A bit on wholeness
Our wholeness is an intrinsic part of our reality. We are born whole and we shall die whole. Our lives can be lived, unfortunately, in spaces between that wholeness. Our experiences shape both our perceptions of our lives and our physiology, both of which impact our capacity to be in our wholeness. I think in this, we experience a loss. Parts of ourselves get put into the shadows, onto the back burner, or rejected outright. We like to think of ourselves as powerful enough to be able to banish a part of ourselves. Yet, we are not. All we can do is, as they say in shadow work, hide, repress, or deny. This can’t make us less whole than we are.
What’s the point here? I’m thinking a lot about this as I do my own healing in life. As I go, I notice, more and more, that what I’m really doing is reclaiming something that’s always been present. It’s like accepting that I’m wearing a hat that I’ve always worn. Perhaps now I’ll care for it a bit differently.
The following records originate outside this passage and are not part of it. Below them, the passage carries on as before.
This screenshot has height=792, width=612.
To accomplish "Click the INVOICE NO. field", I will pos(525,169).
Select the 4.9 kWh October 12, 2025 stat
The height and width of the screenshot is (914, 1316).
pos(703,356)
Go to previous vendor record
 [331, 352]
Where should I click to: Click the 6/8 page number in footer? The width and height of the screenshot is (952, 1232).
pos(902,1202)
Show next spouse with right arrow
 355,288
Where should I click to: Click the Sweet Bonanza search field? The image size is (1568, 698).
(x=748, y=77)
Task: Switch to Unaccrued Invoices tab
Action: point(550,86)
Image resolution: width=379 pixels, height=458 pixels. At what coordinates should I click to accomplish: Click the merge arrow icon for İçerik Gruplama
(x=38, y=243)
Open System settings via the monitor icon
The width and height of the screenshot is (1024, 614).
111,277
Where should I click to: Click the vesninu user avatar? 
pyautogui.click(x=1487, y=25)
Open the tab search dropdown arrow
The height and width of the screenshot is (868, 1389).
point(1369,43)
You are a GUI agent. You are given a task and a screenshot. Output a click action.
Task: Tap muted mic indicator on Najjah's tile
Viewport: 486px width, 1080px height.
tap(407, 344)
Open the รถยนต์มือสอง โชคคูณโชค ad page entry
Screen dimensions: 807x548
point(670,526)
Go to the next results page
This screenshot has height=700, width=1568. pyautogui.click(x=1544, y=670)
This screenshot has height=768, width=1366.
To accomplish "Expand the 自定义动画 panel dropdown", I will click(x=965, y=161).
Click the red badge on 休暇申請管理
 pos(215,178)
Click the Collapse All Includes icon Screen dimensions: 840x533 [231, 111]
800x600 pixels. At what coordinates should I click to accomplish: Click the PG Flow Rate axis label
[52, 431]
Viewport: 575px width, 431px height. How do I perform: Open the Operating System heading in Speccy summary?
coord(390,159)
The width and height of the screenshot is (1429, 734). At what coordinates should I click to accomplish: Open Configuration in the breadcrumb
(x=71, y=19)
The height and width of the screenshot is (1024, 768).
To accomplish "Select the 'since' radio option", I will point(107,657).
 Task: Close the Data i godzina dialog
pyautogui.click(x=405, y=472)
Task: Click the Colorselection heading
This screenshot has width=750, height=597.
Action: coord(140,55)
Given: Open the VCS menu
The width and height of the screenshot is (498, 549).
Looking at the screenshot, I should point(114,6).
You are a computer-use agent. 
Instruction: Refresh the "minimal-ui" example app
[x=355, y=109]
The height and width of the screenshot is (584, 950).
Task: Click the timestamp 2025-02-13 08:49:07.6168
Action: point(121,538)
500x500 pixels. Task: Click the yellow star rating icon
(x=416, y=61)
The hardest part, I think, is that our physiology is truly shaped by our traumas. It makes it so we literally can’t experience certain things — certain parts of ourselves. This requires a level of work to connect with and move through that is challenging. But there is a light. The light at the end, in this case, is something that’s always been present regardless. It’s the light of our soul waiting for us, beckoning us to rejoin the place we belong — home.